Uma academia repetitiva em suas reuniões apresentadas como mero desfilar de autores não encarna aquela totalidade de que nos fala Henry James ao definir o texto como “um ser vivo, contínuo e uno e como um corpo, seus elementos devem funcionar em integração.”
A Academia Municipalista procura desenvolver o seu trabalho na procura de ascensão para todos os seus membros, com a promoção de palestras, concursos e estímulo para publicações.
O nosso Boletim anual, desenvolve um exercício criativo e estimulante incrementando a publicação das obras de seus acadêmicos; o Boletim da Biblioteca instrui e favorece o conhecimento de áreas educativas e literárias, além de resgatar a memória histórica da Academia.
O nosso trabalho representa o propósito que parte de um cotidiano e se transpõe pela palavra a patamar mais elevado procurando preservar a memória histórica e perseguindo os valores constitutivos de consciente modernidade, traduzida pelo exercício do social em prol dos ideais da comunidade em suas necessidades globais.

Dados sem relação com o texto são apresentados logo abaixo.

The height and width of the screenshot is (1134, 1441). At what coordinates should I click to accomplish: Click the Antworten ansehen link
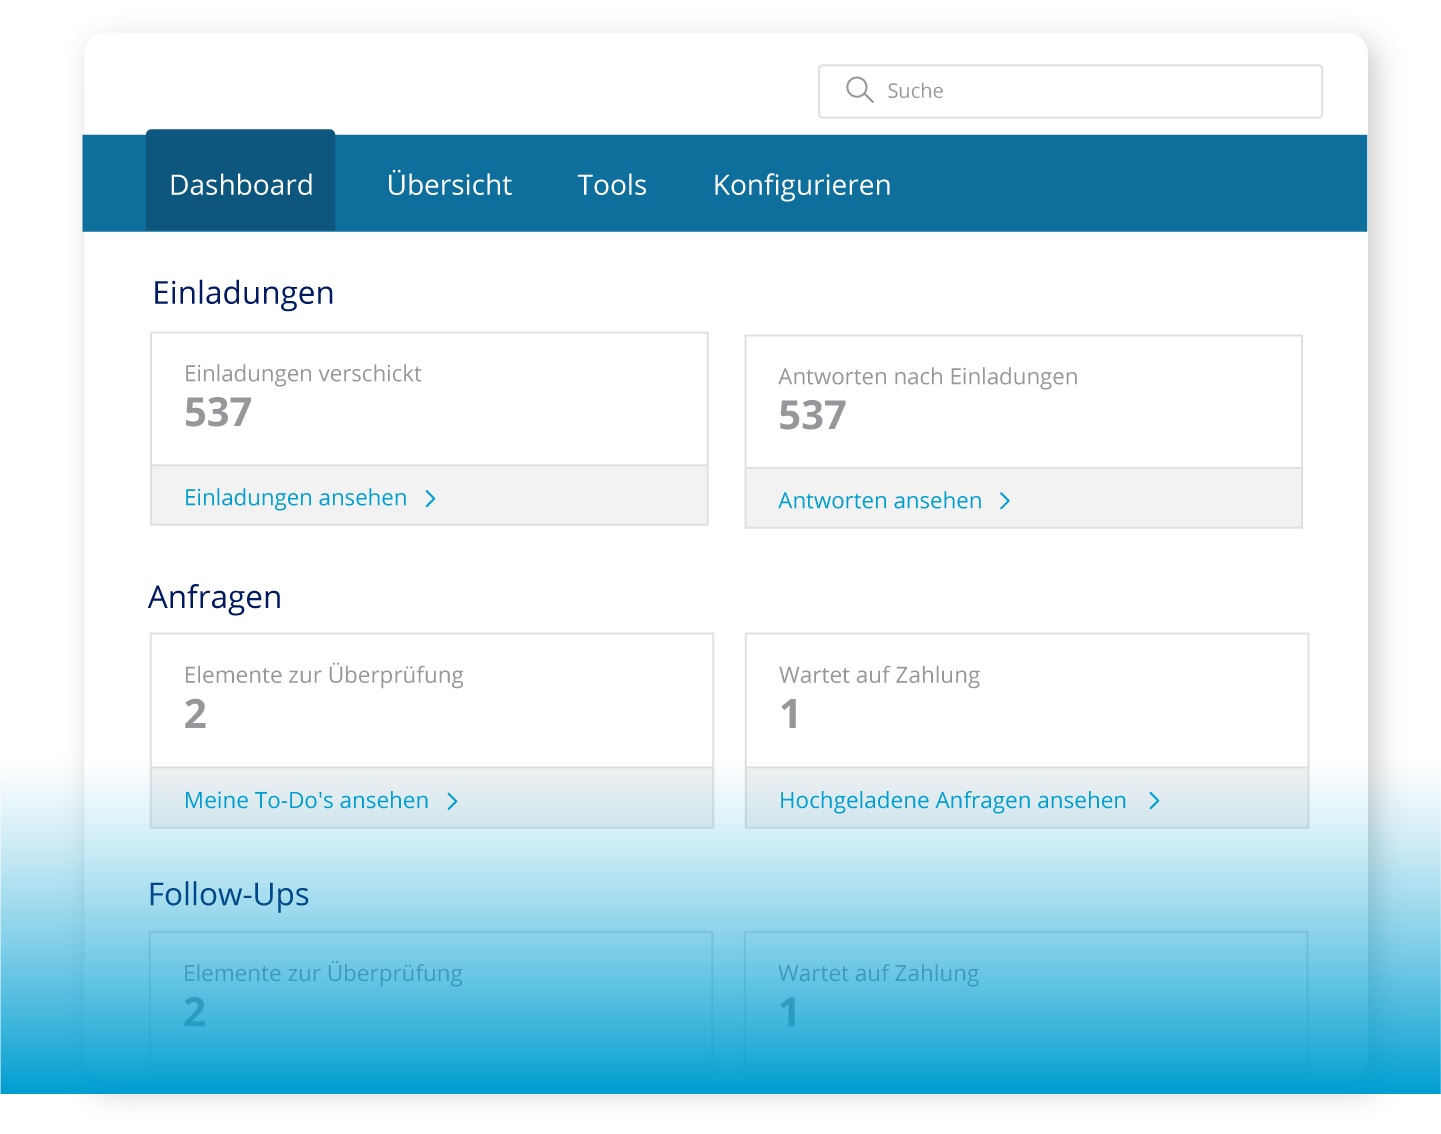[x=880, y=500]
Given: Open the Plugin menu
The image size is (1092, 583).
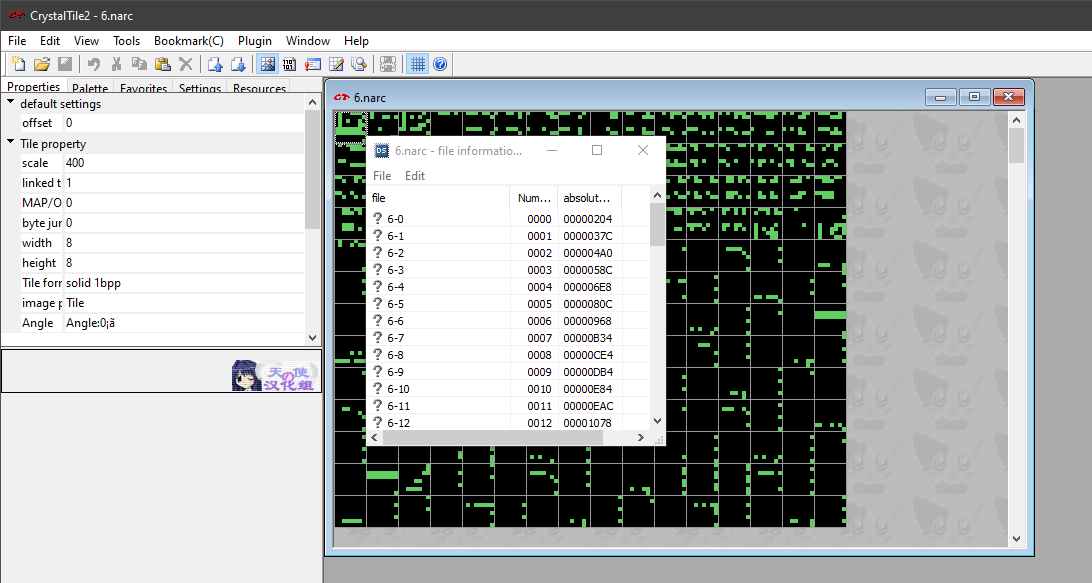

Temos o dever de plantar a semente da confiança no futuro brasileiro. É imperiosa a nossa contribuição, como artífices do fazer literário, na divulgação de páginas de conteúdo formativo para que se ilumine a escuridão vivencial.
Tornamo-nos educadores.
A Cultura é inseparável da Educação. Para Cecília Meireles, a Educação deve ser voltada ao sentimento humanístico. E acrescenta os conceitos sobre os verdadeiros educados: os que sabem, os que creem, os que agem, os que não vacilam diante de nada, porque não desservem a um ideal que é o seu, os que jamais seriam capazes de trocar um pequeno interesse coletivo por um grande interesse próprio; os que não vergam, os que não suplicam, os que não mentem e os que não temem.
Segundo Paulo Freire, a educação só pode ser encarada como um quê fazer humano, o que remete a uma ação humanística. Será cada vez mais libertadora esta ação quando encarar o homem como pessoa.  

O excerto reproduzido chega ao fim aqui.